The overexpression of vimentin in neoplastic epithelial cells has been associated with the phenotypic transformation of malignant epithelial cells into mesenchymal cells, known as the epithelial–mesenchymal transition (EMT), which increases the invasiveness and metastatic potential of malignant epithelial cells.^15,16 In feline mammary carcinoma, EMT has been associated with an invasive phenotype.¹⁷

The resolution of severe leukocytosis in PNLS is achieved after the complete excision of the tumor in cases with no evidence of metastatic masses.^4,5 In one of the two cases reported in cats, the total number of leukocytes returned to normal values within 6 weeks of removing the pulmonary squamous cell carcinoma.⁸ Thus, the complete removal of the tumor is the only treatment reported for PNLS in veterinary medicine. Nevertheless, we believe that other therapeutic modalities like radiotherapy, although not yet described, should have the same effect as complete removal. Unfortunately, this therapy was not available for this cat.

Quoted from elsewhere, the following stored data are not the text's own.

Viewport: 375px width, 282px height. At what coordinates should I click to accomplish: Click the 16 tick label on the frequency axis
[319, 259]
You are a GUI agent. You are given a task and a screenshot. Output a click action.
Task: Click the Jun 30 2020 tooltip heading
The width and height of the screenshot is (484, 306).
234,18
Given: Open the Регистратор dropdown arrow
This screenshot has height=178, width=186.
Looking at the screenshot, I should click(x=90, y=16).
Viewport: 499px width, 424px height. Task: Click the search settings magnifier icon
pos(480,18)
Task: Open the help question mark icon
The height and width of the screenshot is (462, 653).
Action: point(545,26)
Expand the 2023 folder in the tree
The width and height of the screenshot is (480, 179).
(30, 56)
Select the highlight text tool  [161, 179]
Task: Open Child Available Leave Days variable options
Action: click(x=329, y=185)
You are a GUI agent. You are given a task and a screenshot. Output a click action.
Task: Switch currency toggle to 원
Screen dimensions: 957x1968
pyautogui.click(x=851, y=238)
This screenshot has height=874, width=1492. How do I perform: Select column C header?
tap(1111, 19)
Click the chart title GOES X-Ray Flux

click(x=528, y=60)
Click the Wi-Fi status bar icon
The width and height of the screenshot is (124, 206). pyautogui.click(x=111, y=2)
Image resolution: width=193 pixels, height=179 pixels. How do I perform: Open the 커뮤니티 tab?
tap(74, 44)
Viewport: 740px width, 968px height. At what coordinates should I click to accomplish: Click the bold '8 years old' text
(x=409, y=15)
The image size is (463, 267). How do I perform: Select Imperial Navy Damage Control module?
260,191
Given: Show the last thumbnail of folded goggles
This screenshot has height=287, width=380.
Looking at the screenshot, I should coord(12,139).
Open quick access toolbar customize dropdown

In the case presented herein, severe leukocytosis was observed for several weeks and aggressive surgery was proposed after final diagnosis; however, the cat was euthanized at the request of the owner. PNLS, though rare, could be associated with recurrent mammary tumors in cats, and should be considered in the differential diagnosis of severe neutrophilia in cats presenting mammary masses.

Conclusions

This report describes a unique syndrome of PNLS associated with mammary carcinoma in the cat. Immunohistochemical expression of GM-CSF in the tumor and the absence of systemic infection support the neoplastic process as the cause of the leukocytosis.